* **Written exercise**: Rename "Locate" to "Find" in everything from the start of the records down to the line containing "Suggest a Rig (483, 9)", and leave all other text unchanged. Omit the pictures from your answer.

Element lookup records
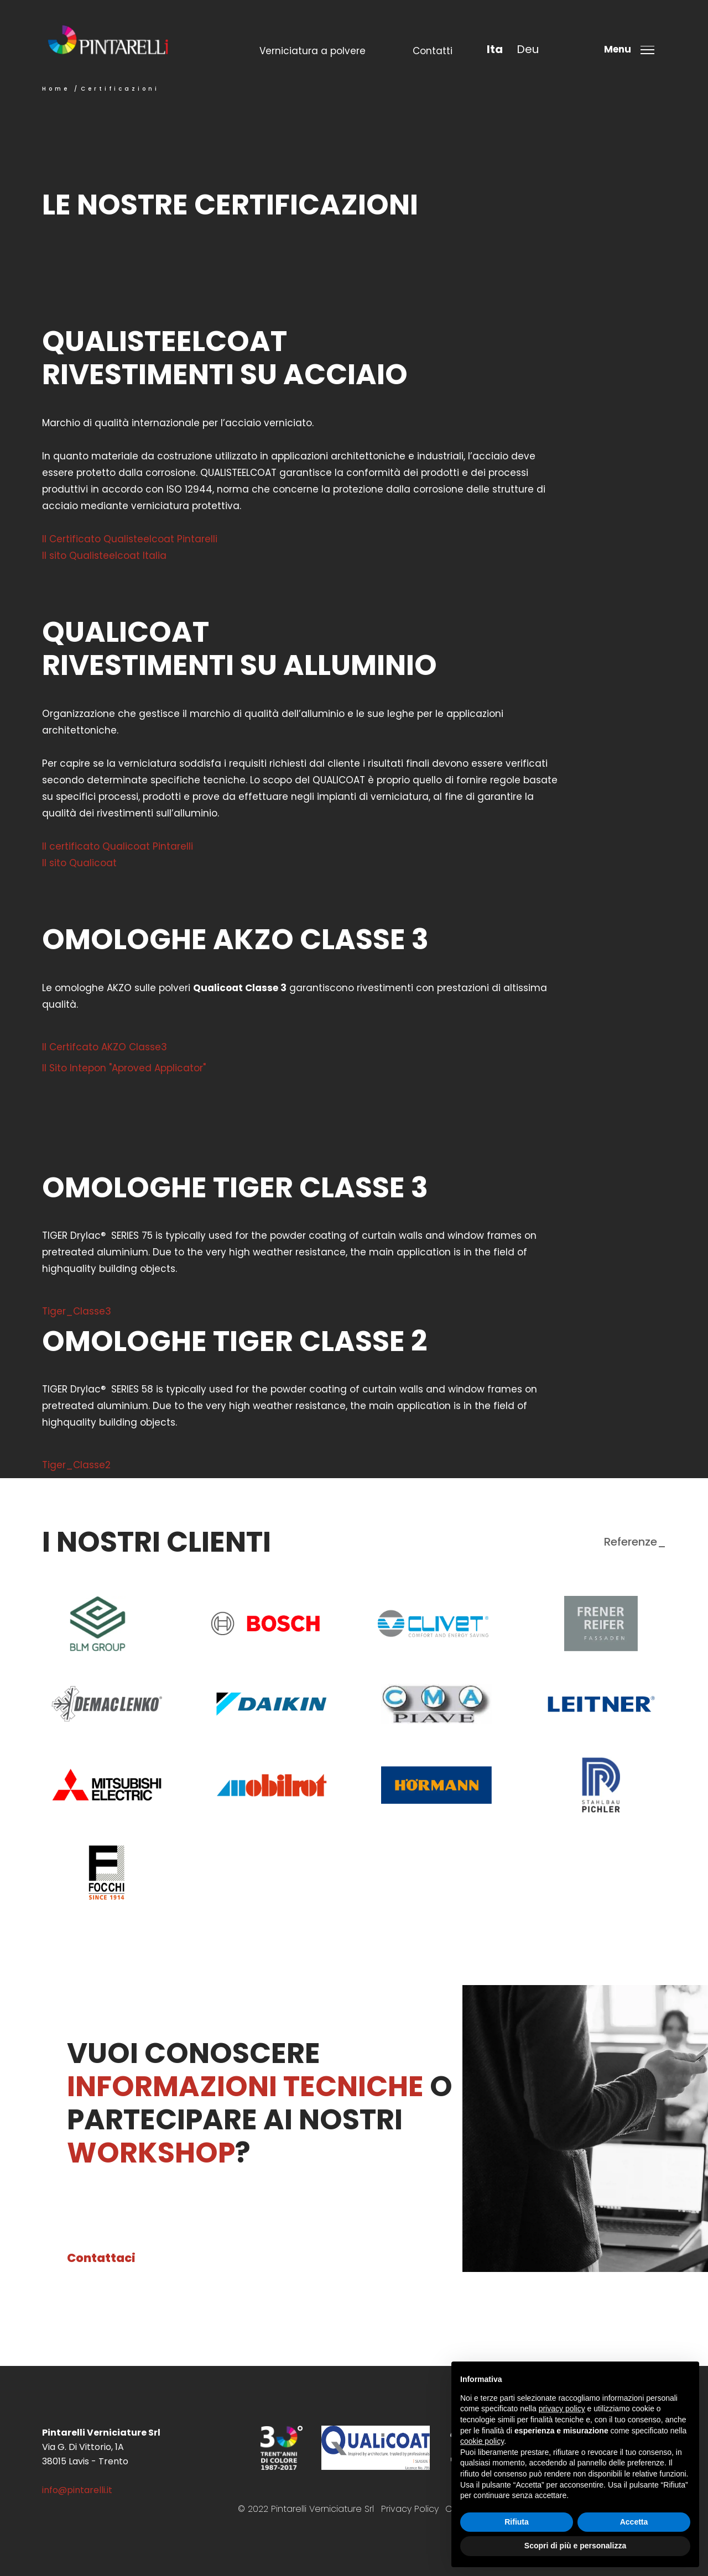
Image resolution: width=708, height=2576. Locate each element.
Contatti (432, 50)
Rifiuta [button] (516, 2521)
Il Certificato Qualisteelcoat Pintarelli (129, 539)
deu (528, 49)
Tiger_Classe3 (76, 1311)
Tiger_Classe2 (76, 1465)
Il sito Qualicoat (79, 863)
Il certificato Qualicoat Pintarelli (117, 846)
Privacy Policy (410, 2508)
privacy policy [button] (562, 2408)
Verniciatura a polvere (312, 50)
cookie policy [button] (482, 2441)
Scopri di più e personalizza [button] (575, 2545)
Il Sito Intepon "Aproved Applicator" (124, 1068)
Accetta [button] (634, 2521)
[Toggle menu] (633, 49)
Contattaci (101, 2258)
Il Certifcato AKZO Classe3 (104, 1047)
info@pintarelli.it (77, 2490)
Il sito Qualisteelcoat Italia (104, 555)
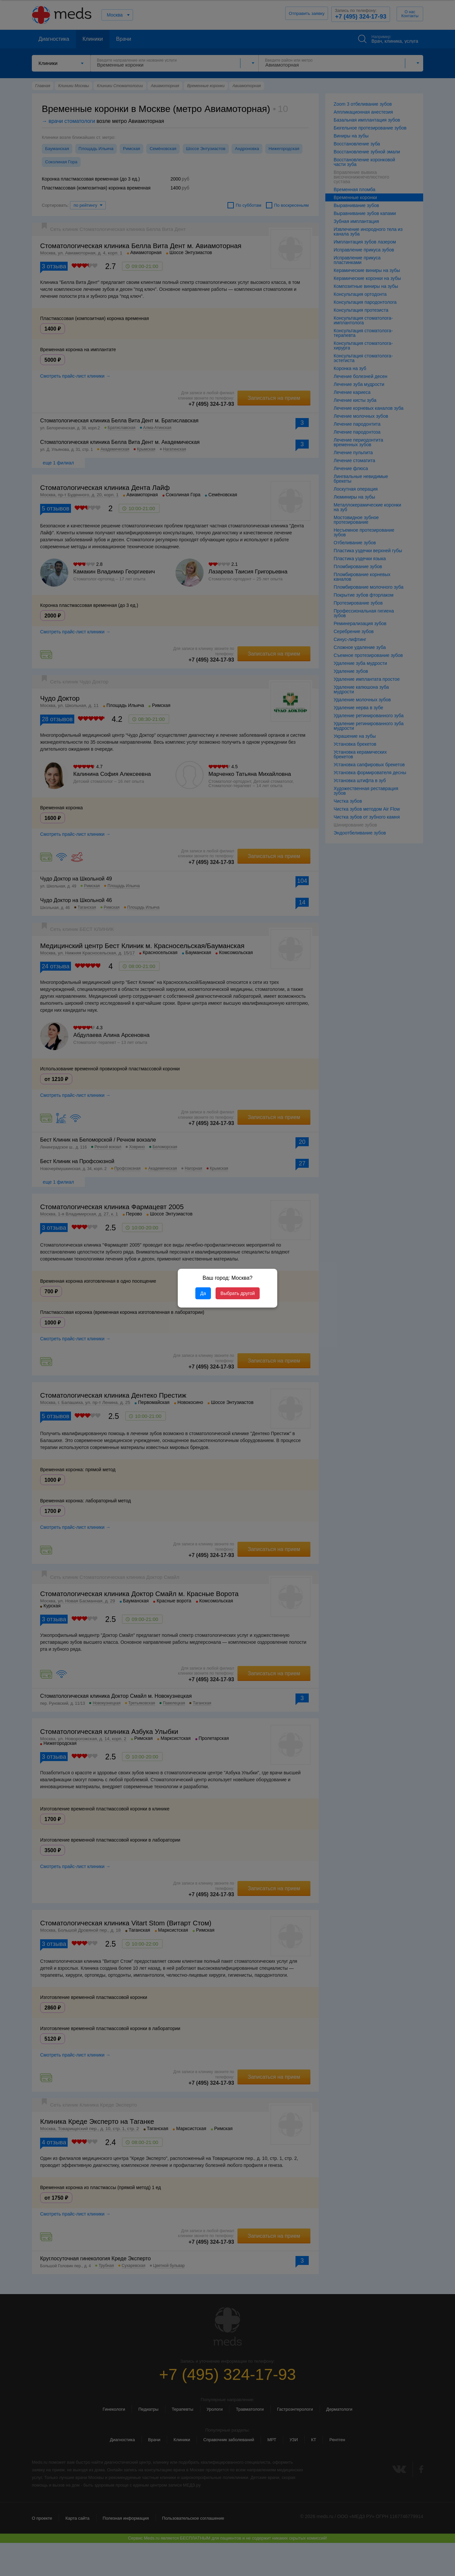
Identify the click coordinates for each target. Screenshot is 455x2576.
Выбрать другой (238, 1293)
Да (203, 1293)
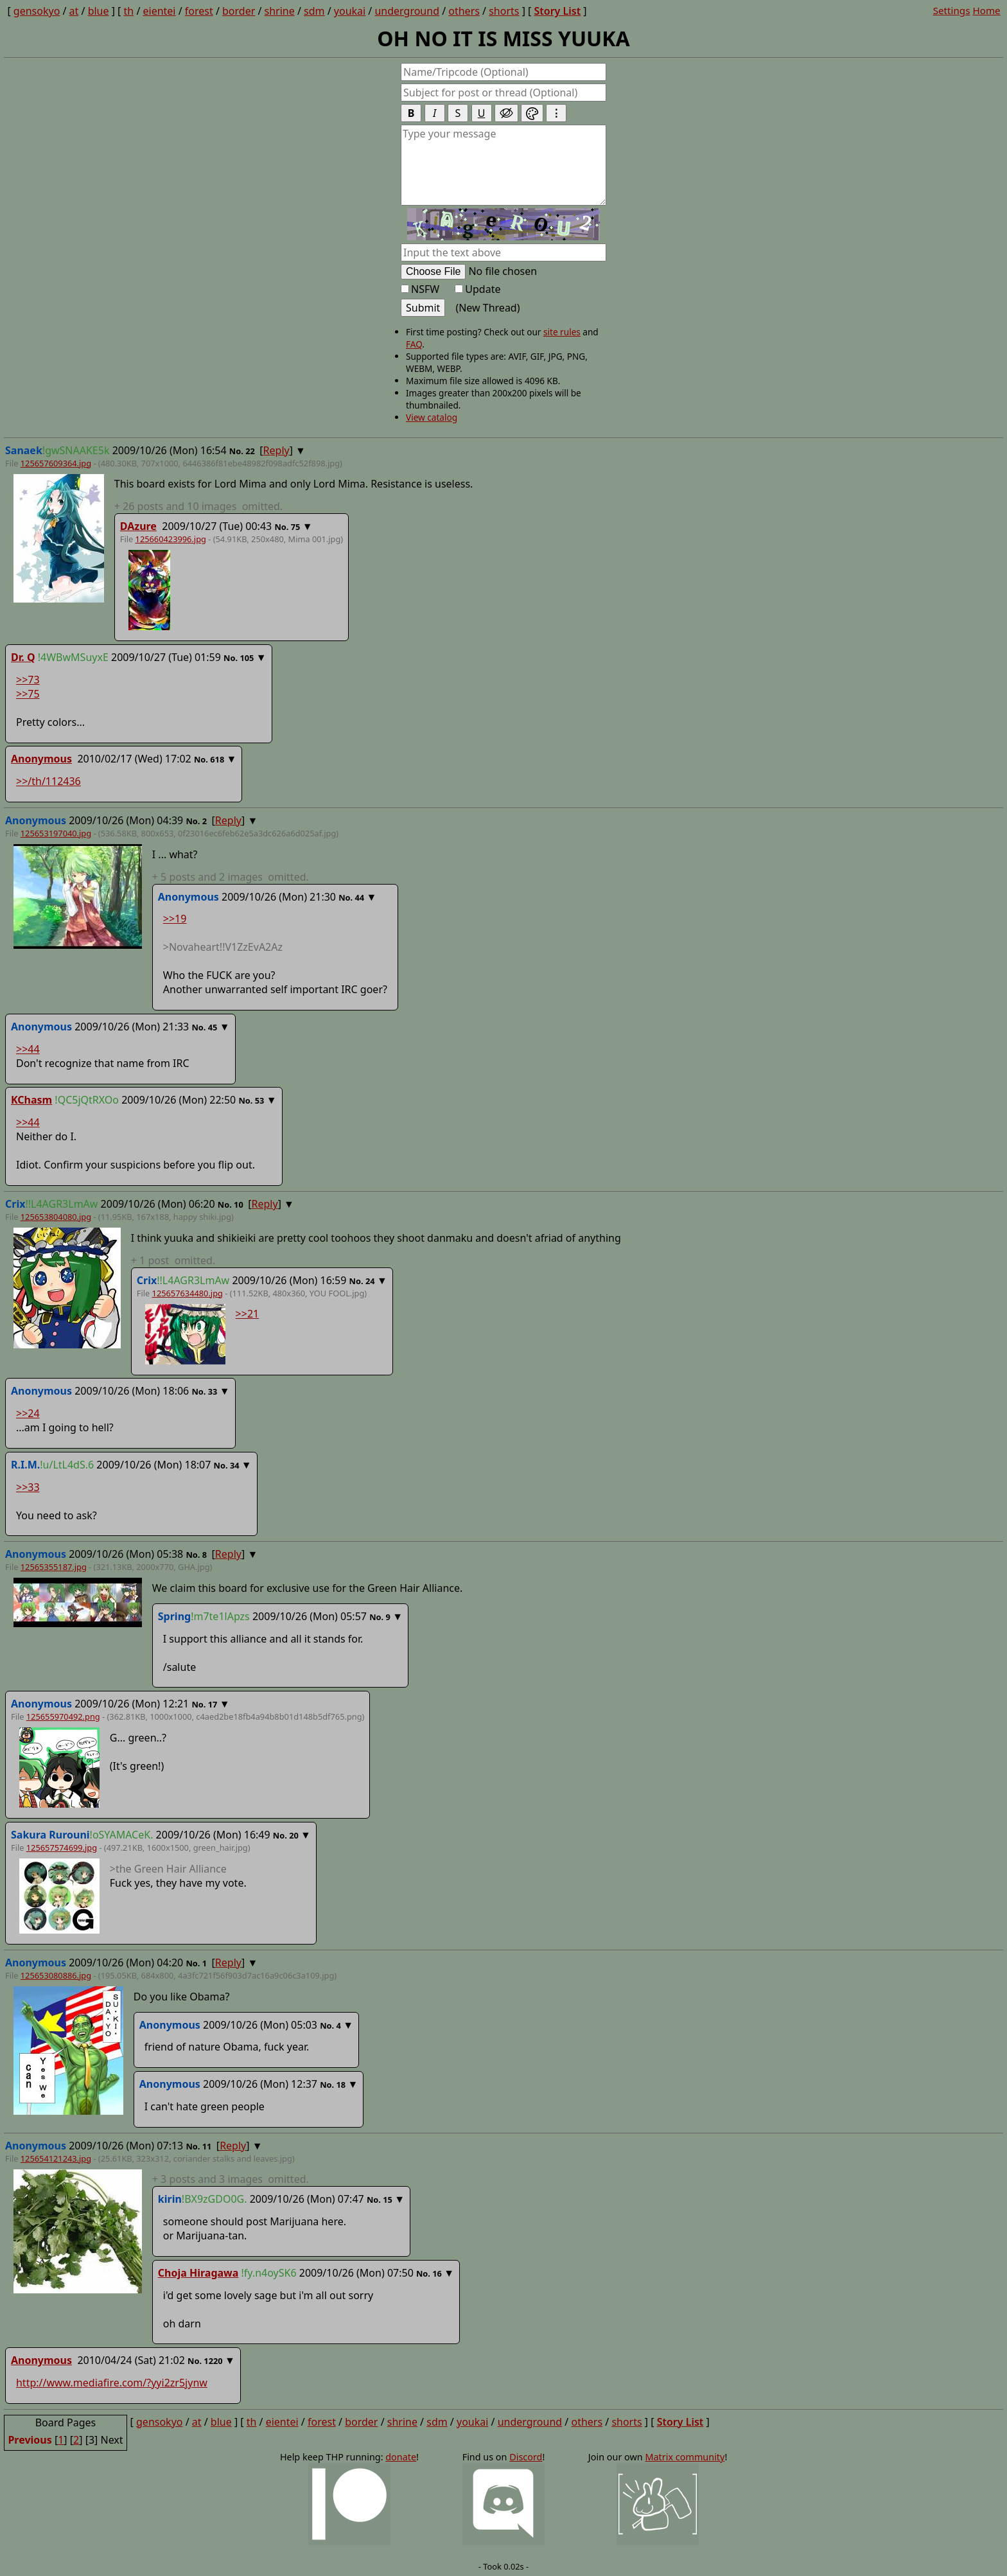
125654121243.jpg (56, 2158)
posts (198, 506)
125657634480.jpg (187, 1293)
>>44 (28, 1049)
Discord (525, 2457)
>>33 (28, 1487)
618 (217, 759)
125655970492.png (63, 1716)
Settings (951, 10)
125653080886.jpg (56, 1975)
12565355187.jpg (54, 1567)
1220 (213, 2361)
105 (247, 658)
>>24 (28, 1413)
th (129, 11)
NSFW (420, 289)
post (173, 1260)
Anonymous (41, 759)
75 (296, 527)
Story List (557, 11)
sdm (314, 11)
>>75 (28, 694)
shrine (280, 11)
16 (437, 2273)
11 (207, 2146)
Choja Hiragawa (198, 2273)
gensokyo (36, 11)
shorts (504, 11)
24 (370, 1281)
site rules (562, 332)
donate (400, 2457)
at (74, 11)
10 (238, 1204)
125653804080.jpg (56, 1216)
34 (235, 1465)
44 (360, 897)
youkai (349, 11)
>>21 (247, 1314)
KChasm (31, 1100)
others (464, 11)
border (238, 11)
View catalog (431, 417)
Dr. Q (23, 657)
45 (213, 1027)
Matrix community (684, 2457)
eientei (159, 11)
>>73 (28, 680)
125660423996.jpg (171, 539)
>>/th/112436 (48, 781)
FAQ (414, 344)
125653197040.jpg (56, 833)
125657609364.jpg (56, 463)
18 (341, 2084)
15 (387, 2199)
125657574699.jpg (61, 1847)
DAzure (138, 526)
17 (213, 1704)
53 (260, 1100)
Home (986, 10)
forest (199, 11)
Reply (276, 450)
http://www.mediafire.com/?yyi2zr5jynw (111, 2383)
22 (250, 451)
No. (237, 451)
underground (406, 11)
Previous (29, 2440)
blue (98, 11)
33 (213, 1391)
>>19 (175, 919)
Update (477, 289)
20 (294, 1835)
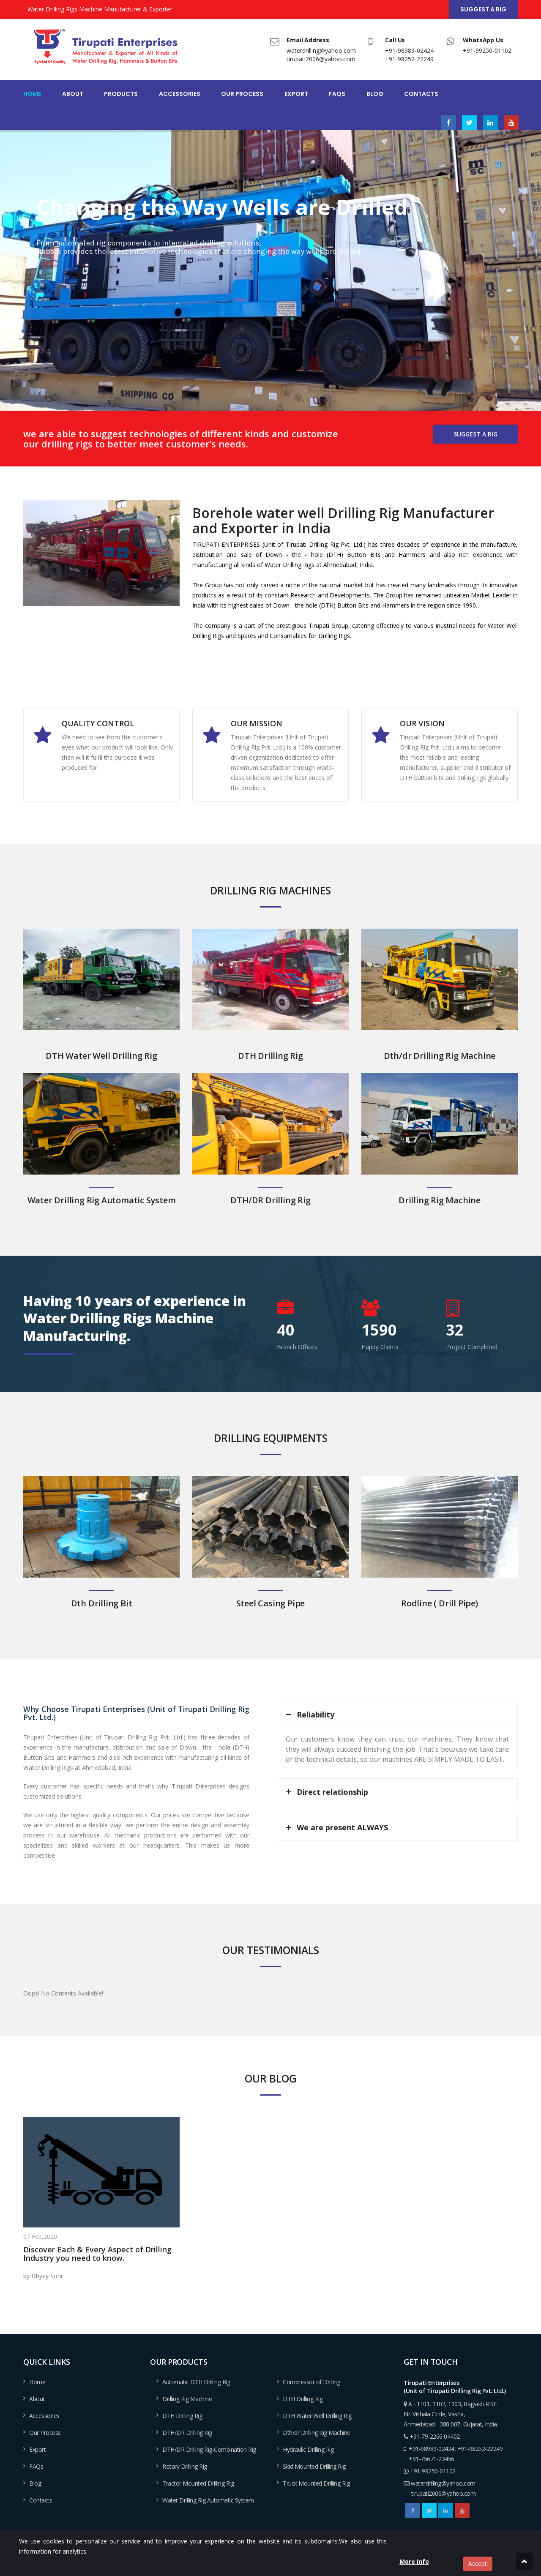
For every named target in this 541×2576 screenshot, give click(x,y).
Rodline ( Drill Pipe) (439, 1603)
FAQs (337, 94)
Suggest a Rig (483, 9)
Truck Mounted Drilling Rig (316, 2483)
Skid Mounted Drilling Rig (314, 2466)
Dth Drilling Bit (101, 1603)
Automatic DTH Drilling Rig (196, 2382)
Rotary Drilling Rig (184, 2466)
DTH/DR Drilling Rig (270, 1200)
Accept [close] (477, 2564)
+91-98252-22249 (409, 59)
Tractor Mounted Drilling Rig (198, 2483)
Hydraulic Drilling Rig (308, 2449)
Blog (374, 94)
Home (32, 94)
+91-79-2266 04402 (435, 2436)
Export (296, 94)
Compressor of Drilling (311, 2382)
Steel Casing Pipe (270, 1603)
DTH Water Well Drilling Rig (101, 1055)
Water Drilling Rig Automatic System (101, 1200)
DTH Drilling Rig (270, 1055)
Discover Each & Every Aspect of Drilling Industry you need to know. (97, 2253)
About (72, 94)
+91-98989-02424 (409, 50)
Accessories (179, 94)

* **Answer to this problem**:
Image resolution: width=708, height=2576. Find each element.
Contatti (432, 50)
Rifiuta [button] (516, 2521)
Il Certificato Qualisteelcoat Pintarelli (129, 539)
deu (528, 49)
Tiger_Classe3 (76, 1311)
Tiger_Classe2 (76, 1465)
Il sito Qualicoat (79, 863)
Il certificato Qualicoat Pintarelli (117, 846)
Privacy Policy (410, 2508)
privacy policy [button] (562, 2408)
Verniciatura a polvere (312, 50)
cookie policy [button] (482, 2441)
Scopri di più e personalizza [button] (575, 2545)
Il Sito Intepon "Aproved Applicator" (124, 1068)
Accetta [button] (634, 2521)
[Toggle menu] (633, 49)
Contattaci (101, 2258)
Il Certifcato AKZO Classe3 (104, 1047)
info@pintarelli.it (77, 2490)
Il sito Qualisteelcoat Italia (104, 555)
Identify the click coordinates for each target. Screenshot is 455x2576.
Выбрать другой (238, 1293)
Да (203, 1293)
125654121243.jpg (56, 2158)
posts (198, 506)
125657634480.jpg (187, 1293)
>>44 (28, 1049)
Discord (525, 2457)
>>33 (28, 1487)
618 (217, 759)
125655970492.png (63, 1716)
Settings (951, 10)
125653080886.jpg (56, 1975)
12565355187.jpg (54, 1567)
1220 (213, 2361)
105 (247, 658)
>>24 (28, 1413)
th (129, 11)
NSFW (420, 289)
post (173, 1260)
Anonymous (41, 759)
75 (296, 527)
Story List (557, 11)
sdm (314, 11)
>>75 (28, 694)
shrine (280, 11)
16 (437, 2273)
11 (207, 2146)
Choja Hiragawa (198, 2273)
gensokyo (36, 11)
shorts (504, 11)
24 (370, 1281)
site rules (562, 332)
donate (400, 2457)
at (74, 11)
10 (238, 1204)
125653804080.jpg (56, 1216)
34 (235, 1465)
44 (360, 897)
youkai (349, 11)
>>21 (247, 1314)
KChasm (31, 1100)
others (464, 11)
border (238, 11)
View catalog (431, 417)
Dr. Q (23, 657)
45 (213, 1027)
Matrix community (684, 2457)
eientei (159, 11)
>>73 (28, 680)
125660423996.jpg (171, 539)
>>/th/112436 (48, 781)
FAQ (414, 344)
125653197040.jpg (56, 833)
125657609364.jpg (56, 463)
18 (341, 2084)
15 (387, 2199)
125657574699.jpg (61, 1847)
DAzure (138, 526)
17 (213, 1704)
53 (260, 1100)
Home (986, 10)
forest (199, 11)
Reply (276, 450)
http://www.mediafire.com/?yyi2zr5jynw (111, 2383)
22 (250, 451)
No. (237, 451)
underground (406, 11)
Previous (29, 2440)
blue (98, 11)
33 (213, 1391)
>>19 (175, 919)
Update (477, 289)
20 (294, 1835)
For every named target in this 541×2576 screenshot, give click(x,y).
Rodline ( Drill Pipe) (439, 1603)
FAQs (337, 94)
Suggest a Rig (483, 9)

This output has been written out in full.